** WHAT IS REQUIRED **
Copy out, word for word, the stretch of the material from the line containing "This screenshot has height=400, width=529." through the line containing "Action: point(74,38)". Include both of those lines.

** TASK INPUT **
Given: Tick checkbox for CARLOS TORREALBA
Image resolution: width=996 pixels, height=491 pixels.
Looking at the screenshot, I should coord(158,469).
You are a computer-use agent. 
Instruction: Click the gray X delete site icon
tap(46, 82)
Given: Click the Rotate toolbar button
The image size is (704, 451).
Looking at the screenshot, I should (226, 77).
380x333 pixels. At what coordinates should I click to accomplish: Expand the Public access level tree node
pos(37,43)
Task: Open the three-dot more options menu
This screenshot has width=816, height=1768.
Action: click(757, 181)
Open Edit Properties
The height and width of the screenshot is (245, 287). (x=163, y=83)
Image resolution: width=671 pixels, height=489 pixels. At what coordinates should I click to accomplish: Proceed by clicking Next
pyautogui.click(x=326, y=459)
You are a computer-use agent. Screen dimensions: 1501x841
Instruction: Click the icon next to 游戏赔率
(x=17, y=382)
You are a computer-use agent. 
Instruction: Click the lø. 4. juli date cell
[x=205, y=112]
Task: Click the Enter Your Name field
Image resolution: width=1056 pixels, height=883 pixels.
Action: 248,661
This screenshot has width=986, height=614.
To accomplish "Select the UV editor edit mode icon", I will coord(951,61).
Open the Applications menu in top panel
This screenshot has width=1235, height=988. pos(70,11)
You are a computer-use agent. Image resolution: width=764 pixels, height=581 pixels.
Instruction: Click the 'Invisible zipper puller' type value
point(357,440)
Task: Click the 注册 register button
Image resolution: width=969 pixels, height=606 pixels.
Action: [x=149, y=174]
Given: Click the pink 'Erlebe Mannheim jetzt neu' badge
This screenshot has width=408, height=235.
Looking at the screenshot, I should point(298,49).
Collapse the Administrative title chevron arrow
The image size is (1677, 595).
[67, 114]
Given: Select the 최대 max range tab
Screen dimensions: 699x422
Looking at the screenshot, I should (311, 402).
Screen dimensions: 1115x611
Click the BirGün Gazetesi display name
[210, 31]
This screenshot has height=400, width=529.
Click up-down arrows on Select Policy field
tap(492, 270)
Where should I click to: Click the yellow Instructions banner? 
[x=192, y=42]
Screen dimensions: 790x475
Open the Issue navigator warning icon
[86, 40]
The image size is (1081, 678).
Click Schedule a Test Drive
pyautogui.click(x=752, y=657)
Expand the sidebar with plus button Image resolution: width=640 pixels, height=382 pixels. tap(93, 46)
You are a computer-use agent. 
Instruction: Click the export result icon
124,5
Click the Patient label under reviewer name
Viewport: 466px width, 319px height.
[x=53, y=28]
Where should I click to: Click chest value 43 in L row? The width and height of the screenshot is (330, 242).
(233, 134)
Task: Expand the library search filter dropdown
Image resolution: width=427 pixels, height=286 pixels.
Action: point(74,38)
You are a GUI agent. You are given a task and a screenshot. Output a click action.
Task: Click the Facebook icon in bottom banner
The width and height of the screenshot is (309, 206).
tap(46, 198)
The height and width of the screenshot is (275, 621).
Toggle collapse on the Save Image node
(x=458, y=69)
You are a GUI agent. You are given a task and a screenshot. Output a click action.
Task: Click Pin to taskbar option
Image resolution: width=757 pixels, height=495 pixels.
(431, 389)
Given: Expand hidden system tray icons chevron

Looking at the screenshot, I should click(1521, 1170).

** OUTPUT **
This screenshot has height=400, width=529.
Click up-down arrows on Select Policy field
tap(492, 270)
Where should I click to: Click the yellow Instructions banner? 
[x=192, y=42]
Screen dimensions: 790x475
Open the Issue navigator warning icon
[86, 40]
The image size is (1081, 678).
Click Schedule a Test Drive
pyautogui.click(x=752, y=657)
Expand the sidebar with plus button Image resolution: width=640 pixels, height=382 pixels. tap(93, 46)
You are a computer-use agent. 
Instruction: Click the export result icon
124,5
Click the Patient label under reviewer name
Viewport: 466px width, 319px height.
[x=53, y=28]
Where should I click to: Click chest value 43 in L row? The width and height of the screenshot is (330, 242).
(233, 134)
Task: Expand the library search filter dropdown
Image resolution: width=427 pixels, height=286 pixels.
Action: point(74,38)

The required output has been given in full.